What the task asks> Skip every picture, then write out exactly the lines of the listing below from the line that contains "Instruction: Expand the" through the final line.

** Provided entries follows **

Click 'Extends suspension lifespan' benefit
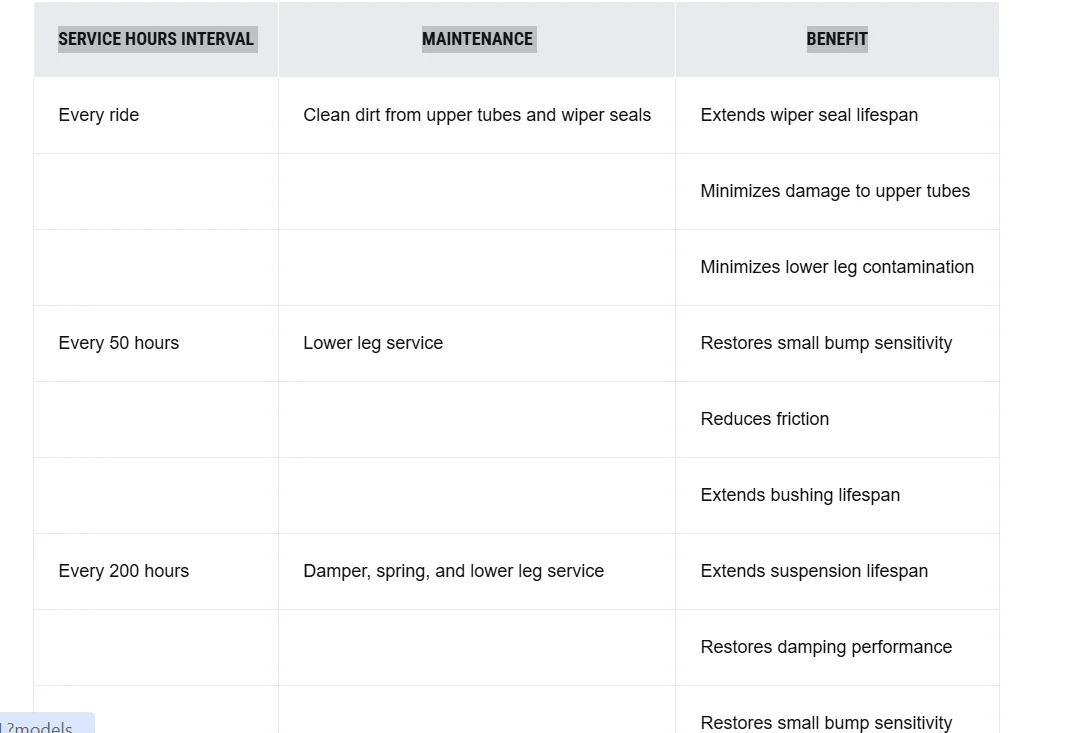 (x=814, y=571)
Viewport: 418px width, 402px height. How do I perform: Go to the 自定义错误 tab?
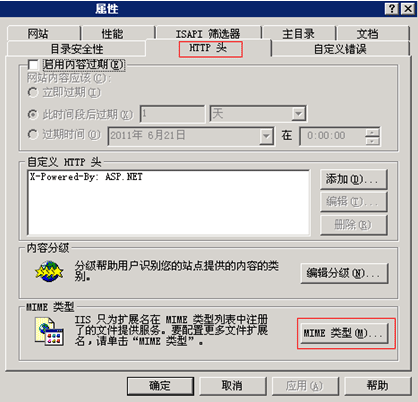click(x=340, y=49)
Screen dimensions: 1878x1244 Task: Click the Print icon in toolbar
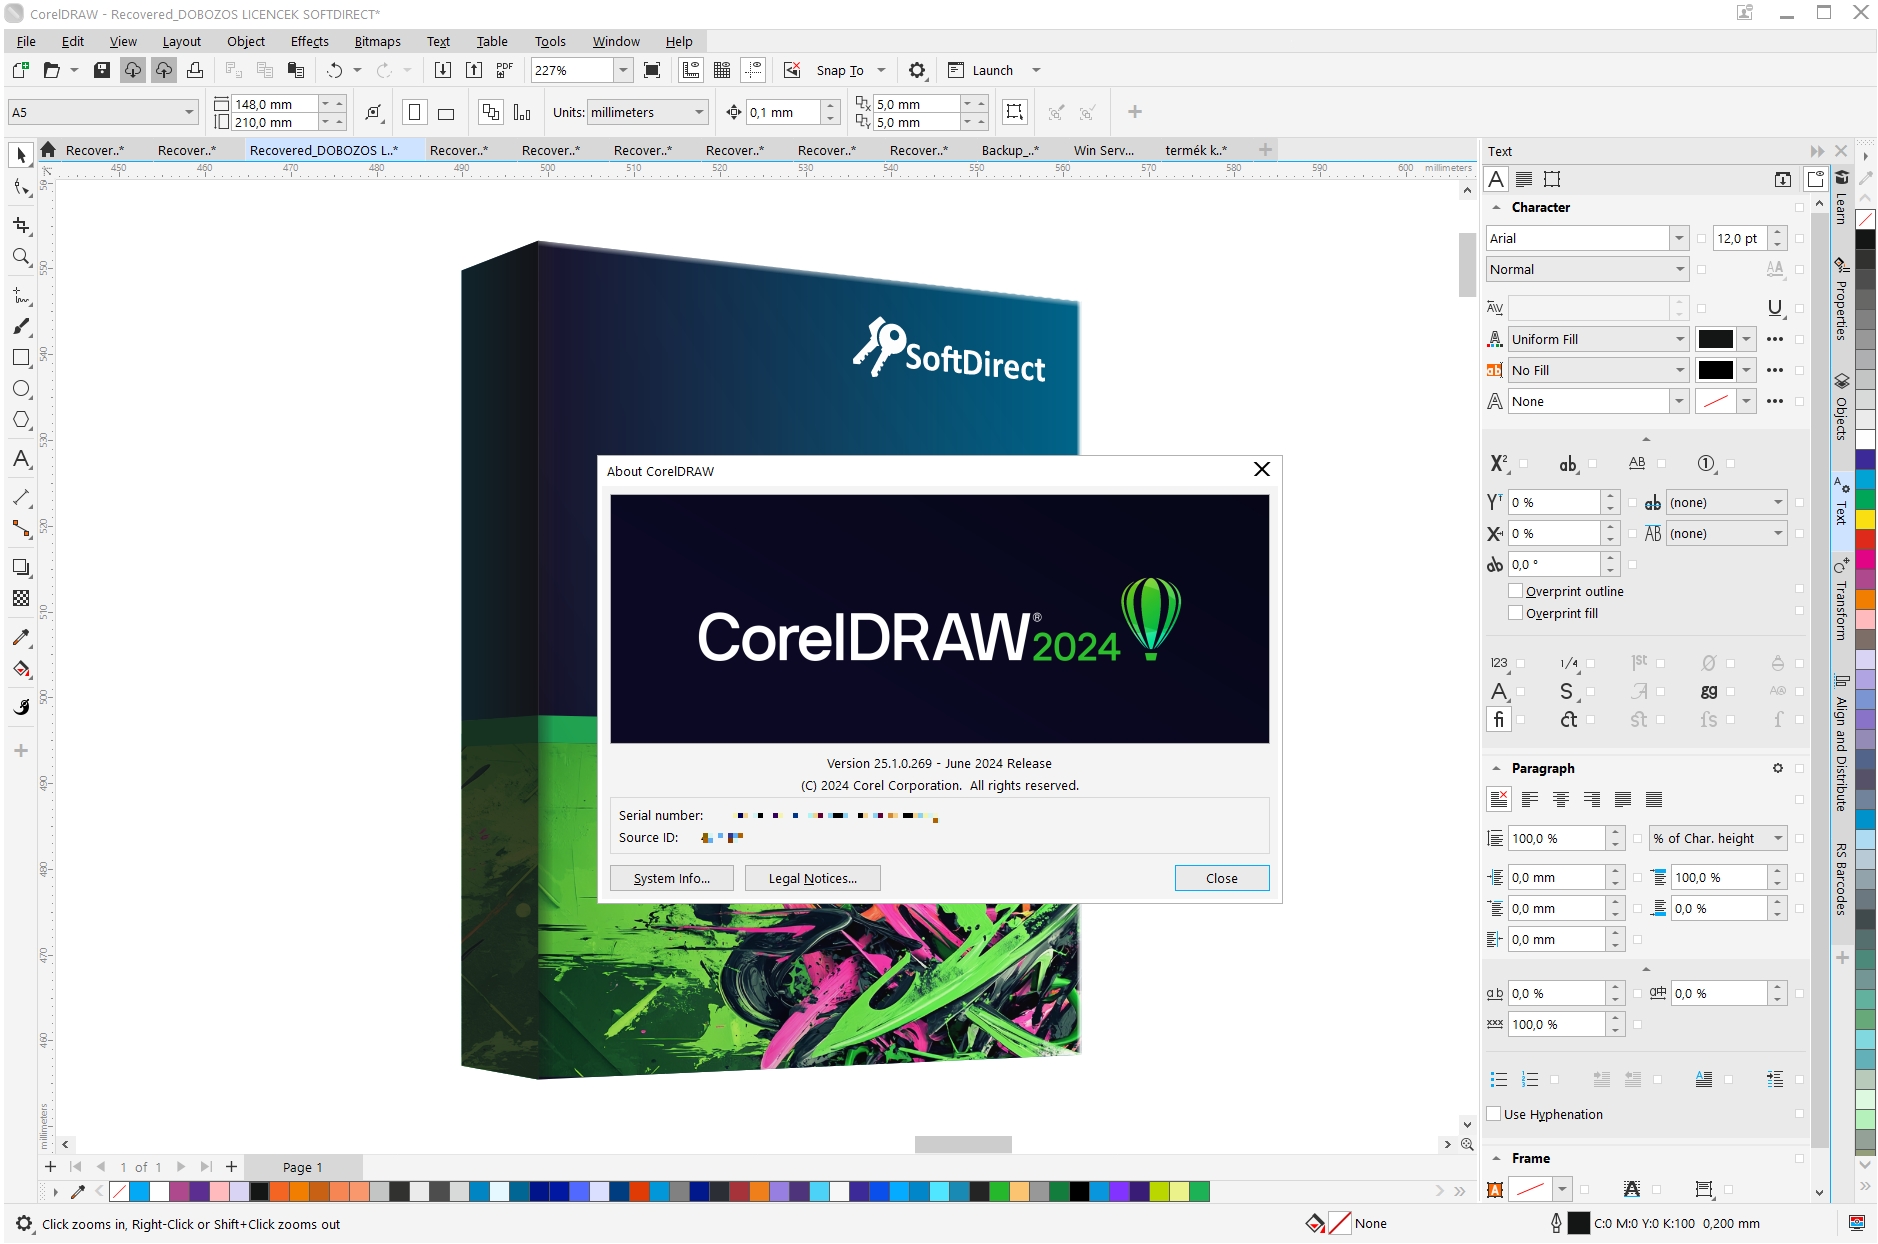click(x=195, y=70)
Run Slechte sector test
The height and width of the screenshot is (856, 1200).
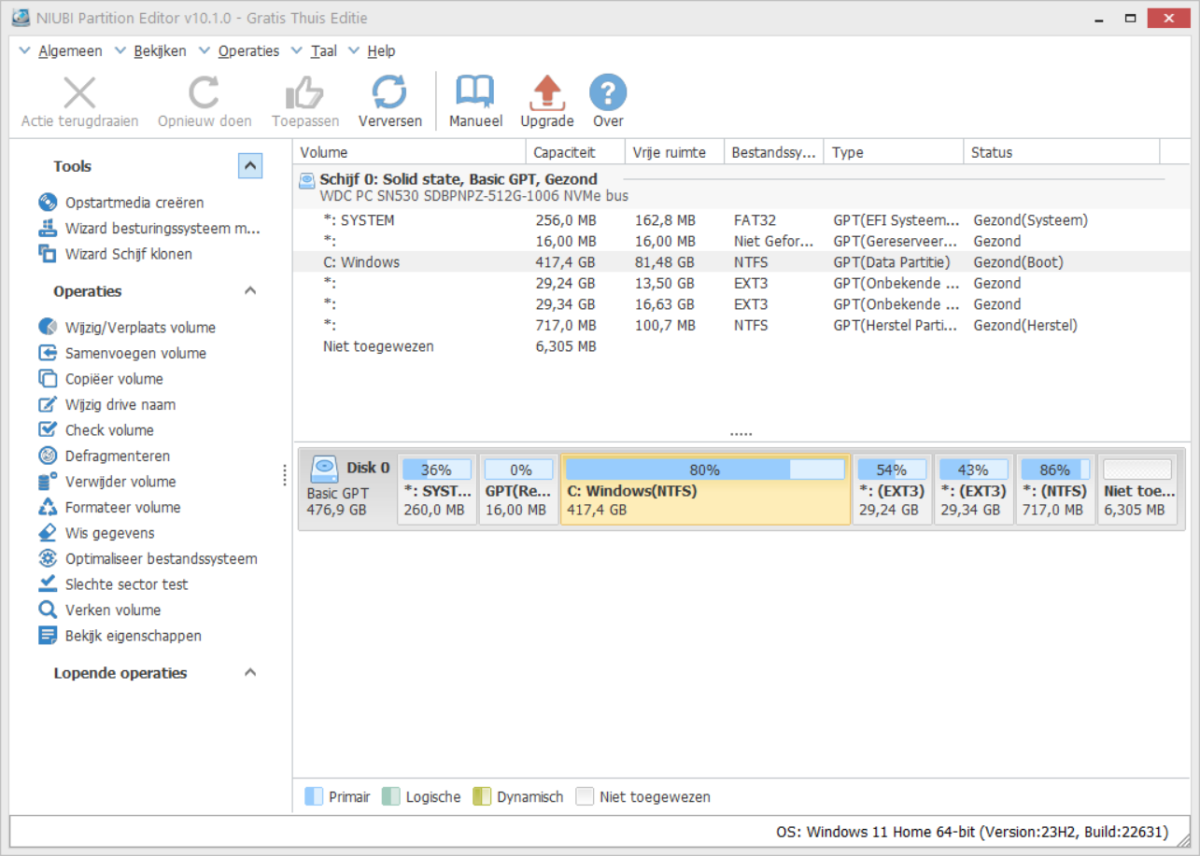126,584
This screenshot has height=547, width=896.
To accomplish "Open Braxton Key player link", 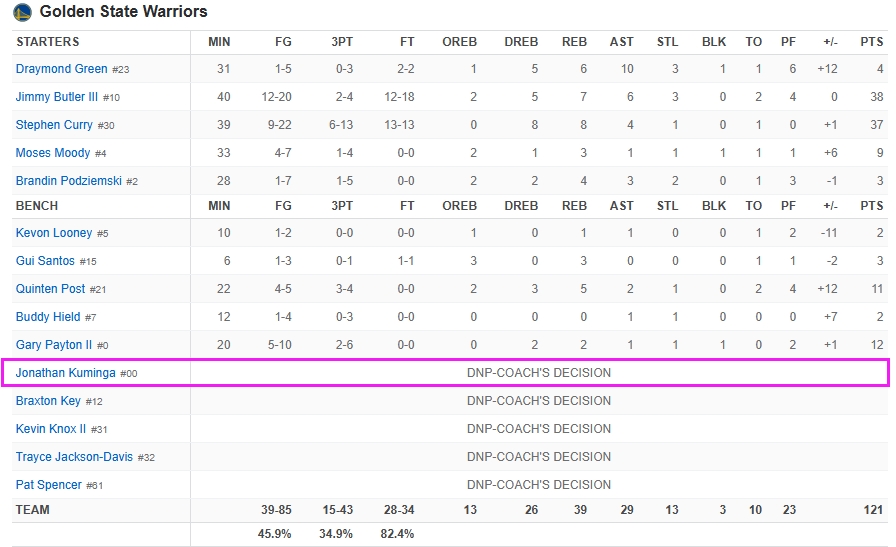I will 48,401.
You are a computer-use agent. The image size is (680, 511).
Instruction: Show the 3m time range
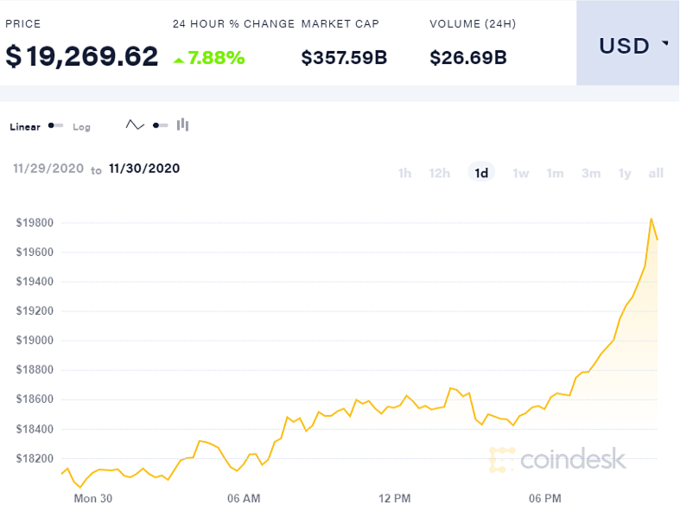(591, 173)
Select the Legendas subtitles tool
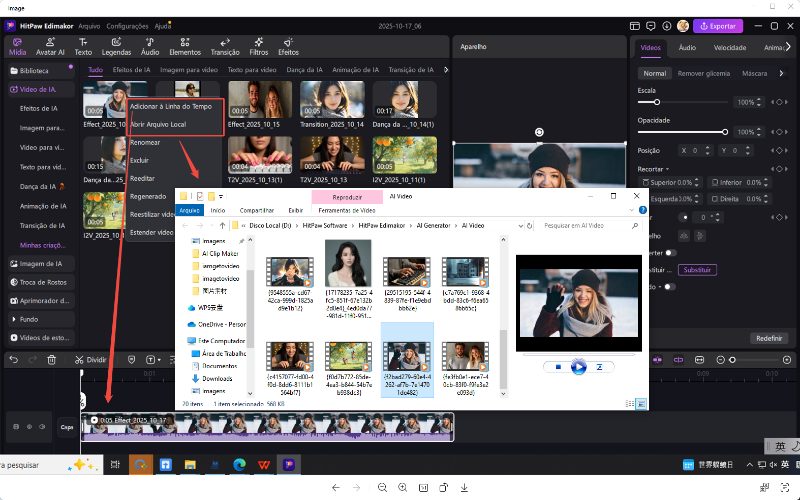The image size is (800, 500). 116,45
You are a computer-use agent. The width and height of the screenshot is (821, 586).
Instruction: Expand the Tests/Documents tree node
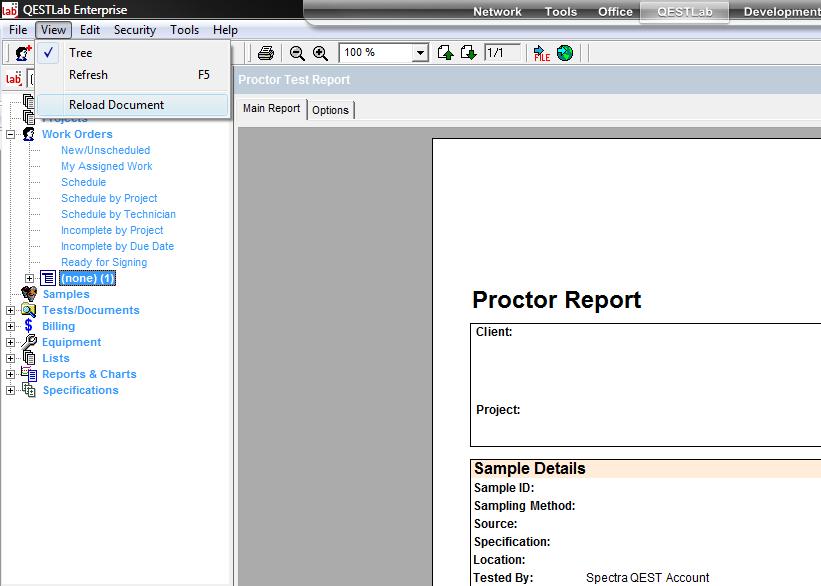(x=11, y=310)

** End of Provided entries **

Response to the task>
Instruction: Expand the Tests/Documents tree node
(x=11, y=310)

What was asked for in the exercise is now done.